In relazione poi alla questione attinente all'obbligo scolastico, il Presidente
relatore ricorda che il principio è previsto dalla Costituzione, mentre la
legge n. 144 del 1999 ha introdotto l'obbligo formativo fino a 18 anni. La
stessa legge n. 30 del 2000 a sua volta richiamava la disposizione sull'obbligo
formativo, senza con ciò apparire contraddittoria rispetto alla
puntualizzazione, pure in essa contemplata, concernente l'obbligo scolastico dal
sesto al quindicesimo anno di età. Allo stesso modo, nel testo governativo la
norma relativa all'obbligo di formazione non modifica la disciplina già vigente
in materia di obbligo scolastico.
Conclusivamente, egli fa presente di non aver voluto rispondere ad ogni singolo
intervento reso in discussione generale, rinviando per questo alla replica del
Ministro, ma di aver inteso fornire chiarimenti di ordine generale alle
osservazioni più ricorrenti e significative.
Ringrazia infine i membri della Commissione per il contributo apportato al
dibattito che, al di là delle differenti posizioni politiche, si è svolto
correttamente e si è caratterizzato per la ricchezza dei contenuti.
Prende quindi la parola il ministro Letizia MORATTI, la quale esprime
innanzitutto un vivo e sincero apprezzamento per la relazione del presidente
Asciutti che, attraverso un'ampia panoramica storica delle riforme scolastiche
che hanno interessato il Paese a partire dal secolo scorso, ha introdotto in
modo preciso e puntuale i temi e le problematiche dell'istruzione, cui la
proposta di legge delega in discussione offre alcune soluzioni.
◆ ◆ ◆ ◆ ◆
#### SERIE DI COMPITI:
1) Trasforma in un elenco puntato il paragrafo del testo di lettura che comincia con «In relazione poi alla questione», conservandone i fatti principali.
2) Prosegui il testo di lettura sul dibattito in Commissione intorno alla riforma scolastica, partendo dopo l'ultima frase riportata.

#### DATI FORNITI:
◆ ◆ ◆ ◆ ◆
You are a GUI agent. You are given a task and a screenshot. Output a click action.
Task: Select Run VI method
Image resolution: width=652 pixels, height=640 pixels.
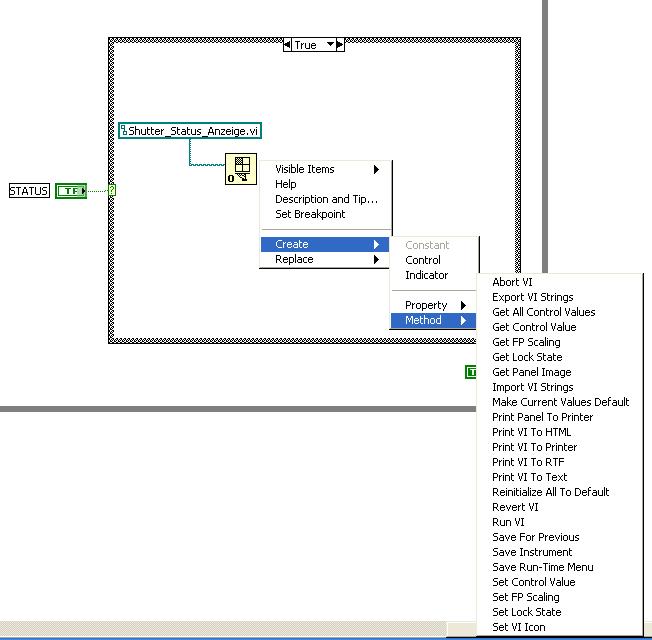point(508,522)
◆ ◆ ◆ ◆ ◆
#### RISPOSTE ATTESE:
1)
- Il Presidente relatore ricorda che il principio dell'obbligo scolastico è previsto dalla Costituzione.
- La legge n. 144 del 1999 ha introdotto l'obbligo formativo fino a 18 anni.
- La legge n. 30 del 2000 richiamava la disposizione sull'obbligo formativo. Conteneva anche la precisazione sull'obbligo scolastico dal sesto al quindicesimo anno di età, senza risultare contraddittoria.
- Allo stesso modo, nel testo governativo la norma sull'obbligo di formazione non modifica la disciplina già vigente sull'obbligo scolastico.

2)
Ringrazia inoltre i senatori di maggioranza e di opposizione intervenuti nel
dibattito per l'impegno, la serietà e lo spessore che hanno voluto imprimere
alle loro riflessioni e per avere indicato al Governo con franchezza gli aspetti
di particolare criticità delle innovazioni contenute nella proposta di riforma.
Del resto, quest'ultima, come noto, è stata inizialmente prevista per
modificare alcuni aspetti della legge n. 30 del 2000, ma si è poi resa
indifferibile dopo l'approvazione del nuovo Titolo V della Costituzione. Per
queste ragioni, il progetto del Governo non può e non deve essere visto come
una risposta polemica, o, peggio, una specie di rivalsa rispetto alle iniziative
dei precedenti Esecutivi.
Il nuovo quadro istituzionale, come ha bene evidenziato il senatore Gaburro,
ridisegna, infatti, il ruolo dello Stato e delle autonomie locali nella gestione
e nel governo del sistema di istruzione e di formazione.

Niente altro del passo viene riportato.